Federal Minister of Science and Technology
- In office 17 December 2007 – 17 March 2010
- Preceded by: Grace Ekpiwhre
- Succeeded by: Muhammed K. Abubakar

Personal details
- Born: January 18, 1951 Ibi LGA, Taraba State, Nigeria
- Spouse: Zainab Zaku
- Children: Hadiza Zaku, Nafisah Zaku, Sadiq Zaku and Ismail Zaku

= Alhassan Bako Zaku =

Nigerian politician

Alhassan Bako Zaku (born January 18, 1951) became Nigeria's Minister of Science and Technology in December 2007. He left office in March 2010 when acting president Goodluck Jonathan dissolved his cabinet.

==Background==

Alhassan Bako Zaku was born in Dampar, Ibi Local Government Area of Taraba State. He attended Barewa College, Zaria (1965–1971) and Ahmadu Bello University, Zaria (1972 – 1979) where he obtained a B.sc (Ed) degree in 1976, and an M.Ed in 1979. In 1978, he joined the College of Education, Jalingo as a lecturer.
He went to the University of Hull, England in 1981, obtaining a Doctorate in 1983 in Science and Technical Education..He returned to the College of Education, Jalingo and was made its provost in 1986.

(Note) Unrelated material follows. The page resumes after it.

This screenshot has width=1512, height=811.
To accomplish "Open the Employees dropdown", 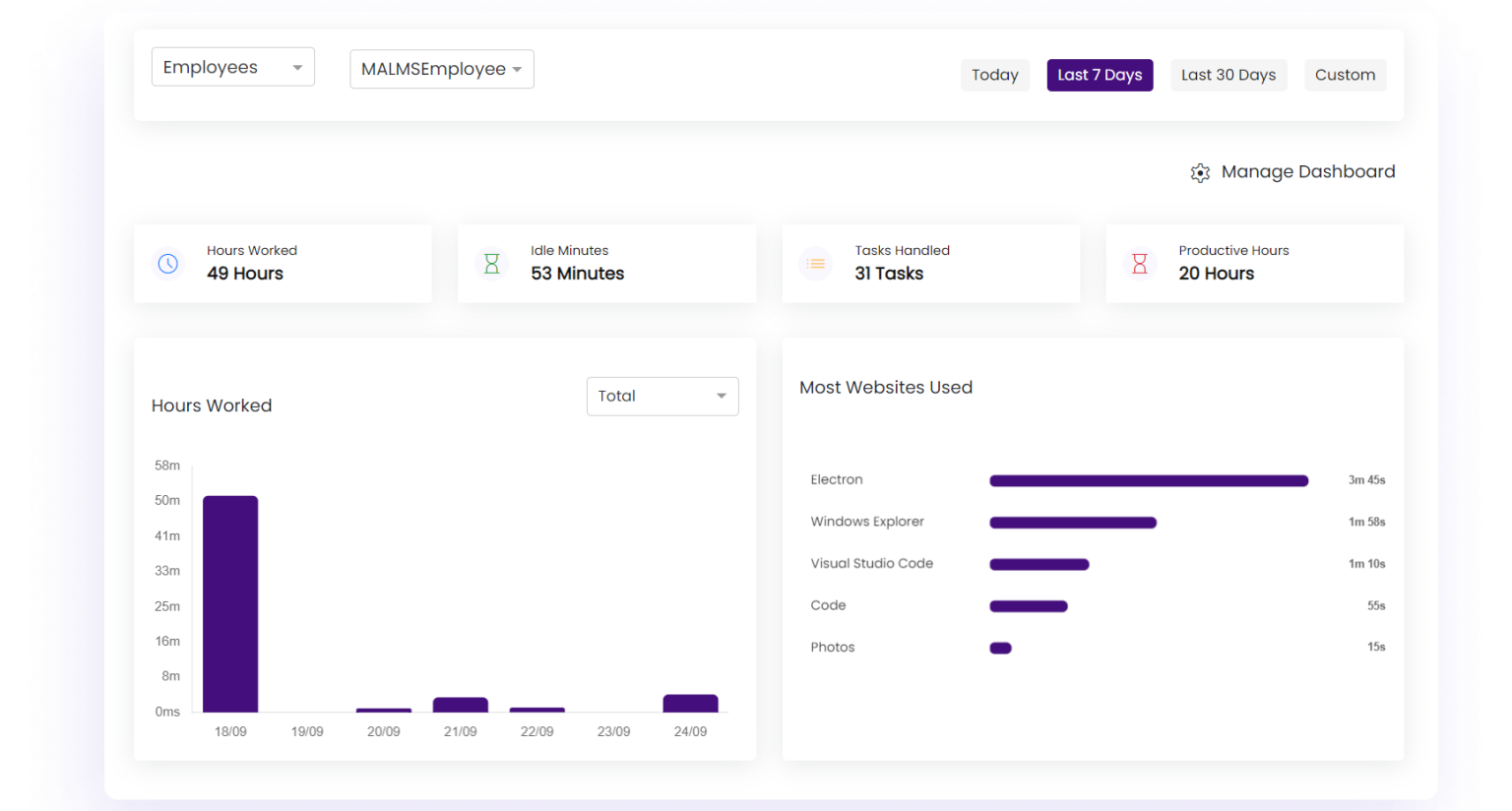I will (x=232, y=66).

Dr. Bako Zaku helped to establish the Adamawa State Polytechnic between 1991 and 1993, and was its first Rector. He moved to Taraba State to establish the State Polytechnic in Jalingo in 1993, where he became rector.
He worked at the National Open University of Nigeria as Centre Manager, Yola Centre between (2001–2004), then returned to the College of Education, Jalingo as Chief Lecturer (2004–2005). He then returned to Taraba State Polytechnic, Wukari as rector from 2005 to May 2007.

==Political career==

Alhassan Bako Zaku was appointed Secretary to the Taraba State Government in May 2007 by Governor Danbaba Danfulani Suntai, and was appointed Minister of State for Science and Technology in October 2007.
Bako Zaku became Nigeria's Minister of Science and Technology in December 2008 after a reshuffle of President Umaru Yar'Adua's cabinet.